Technically? It's fine. For myself? I don't. I  have four crockpots: Three for soap, one for cooking. I don't want to take the risk of it not being cooked fully or lye heavy and then use it for food.


----------



## shabaity (Feb 27, 2013)

i dont but i have a spare broken crock pot that other than not being able to latch down works fine that i use for soap


----------



## Badger (Feb 27, 2013)

I actually almost bought a crock pot today at a thrift store, but I am holding off and plan to buy a stick blender first (that is what I was looking for... no luck).


----------



## jeremmy (Feb 28, 2013)

I personally dont. Ive heard its fine because 'its soap!'. But i try hard not to add soap when im cooking my familys meals...so far they have appreciated that.


----------



## Mommysoaper (Feb 28, 2013)

I don't.  I have a separate one I use for HP, but I have a nicer one for food anyway.  I'm not worried about the lye, but my crock always smells faintly of the FO or EOs I use even after a good scrubbing so that's why I don't use it for food.  Nothing like having pulled pork fresh from the crock only to taste a hint of lavender. Mmmmmmmm yummy. ;-)


----------



## lizflowers42 (Feb 28, 2013)

I too bought a thrifted crock pot.  It's really retro and rad man!  I use my regular crock pot a lot for cooking beans and grains, so I don't want to poison myself on something that is not food...


----------



## whitetulips (Feb 28, 2013)

You can buy a stick blender at Walmart for $20 and used crock pot at a thrift store for $5 or less.  I've seen lots of crock pots at thrift stores, but personally haven't seen a stick blender there.  Someone did give me a thrift store stick blender with the plastic end and it has worked fine (no melting it).  

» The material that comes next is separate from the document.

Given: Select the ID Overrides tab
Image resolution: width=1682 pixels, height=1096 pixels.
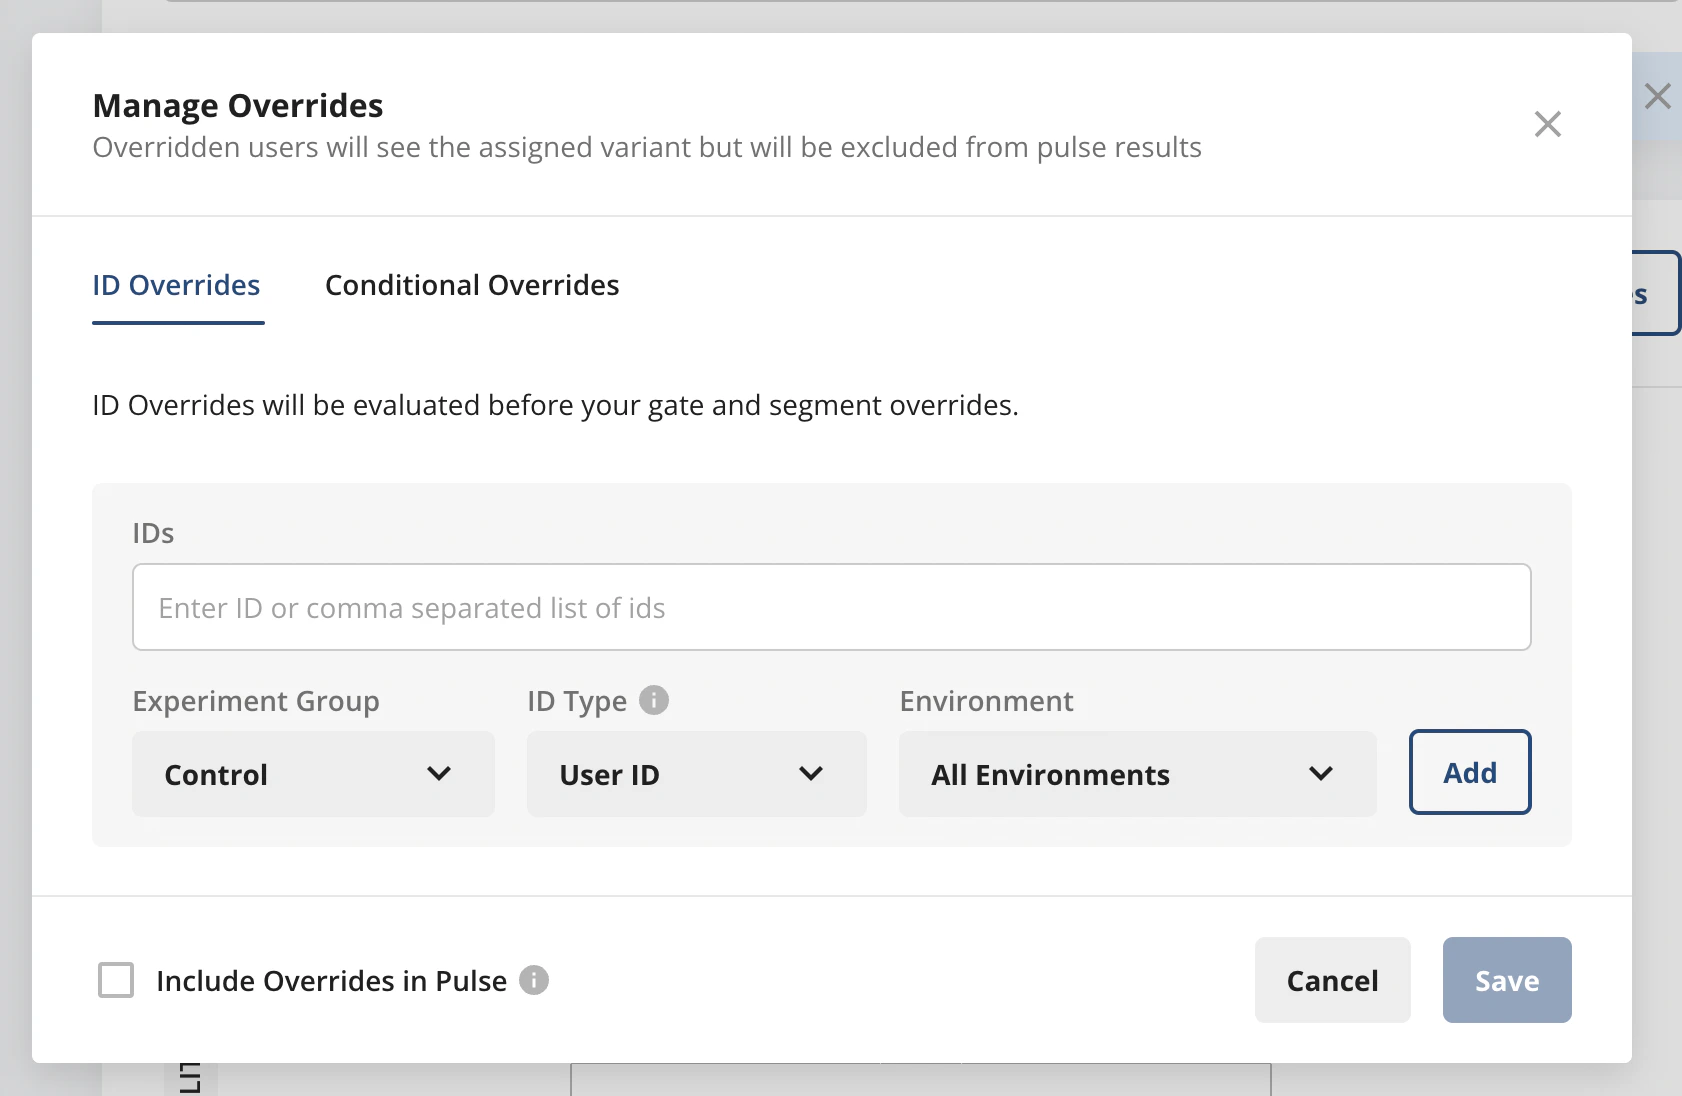Looking at the screenshot, I should [176, 285].
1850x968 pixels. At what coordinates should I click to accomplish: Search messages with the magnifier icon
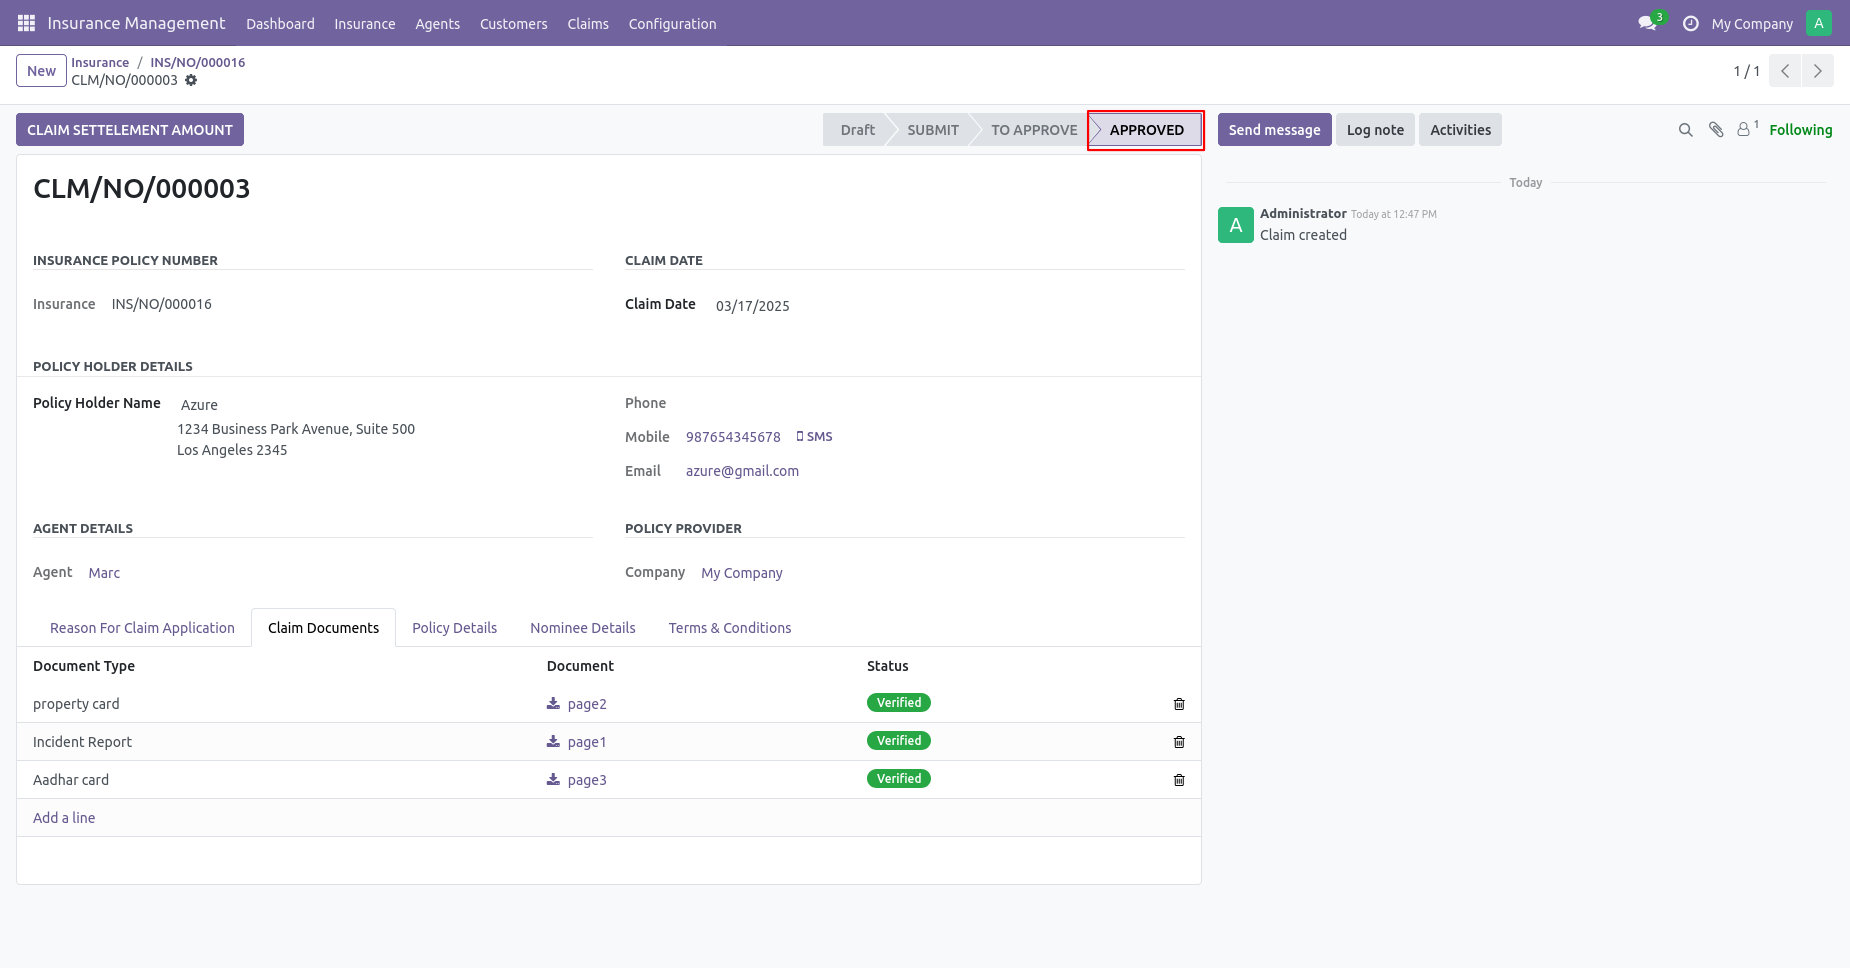(x=1685, y=130)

I asked this question about the crock pot because I'm new at soaping and made a batch of castile soap in my nice crock pot, because numerous people said it was ok because it's cooked.  Then after I made it, I saw on soap forum that some people do not use the same crock.  I panicked, because I love my crock and didn't want to buy another for food and be stuck with the one I love for soap.  I will purchase a used one from a thrift store the next time I'm out for future HP soap if I choose to do it again.  My husband assured me that there is no way that there is active lye in my ceramic sealed crock pot and told me not to freak out.  That's a relief, because he knows about these things and would be sure to let me know if I messed up (in a nice way).


----------



## marghewitt (Feb 28, 2013)

I do both in the same crock pot. I cook often and soap only occasionaly in it. Mine is ceramic and when I finish making soap I just add water and wash it out. I mean it's soap not lye. Even if I mixed lye water in it and then washed it out I am sure it would be fine. Lye water is not rinsed off of pretzels before you eat them. Lye has been used in kitchens for many, many years as a cleaning agent and in cooking.


----------



## Ruthie (Mar 1, 2013)

I do not use mine for food because of the EOs and FOs I might add at the end of cook.  Otherwise I think it would be fine if you make unscented soap.


----------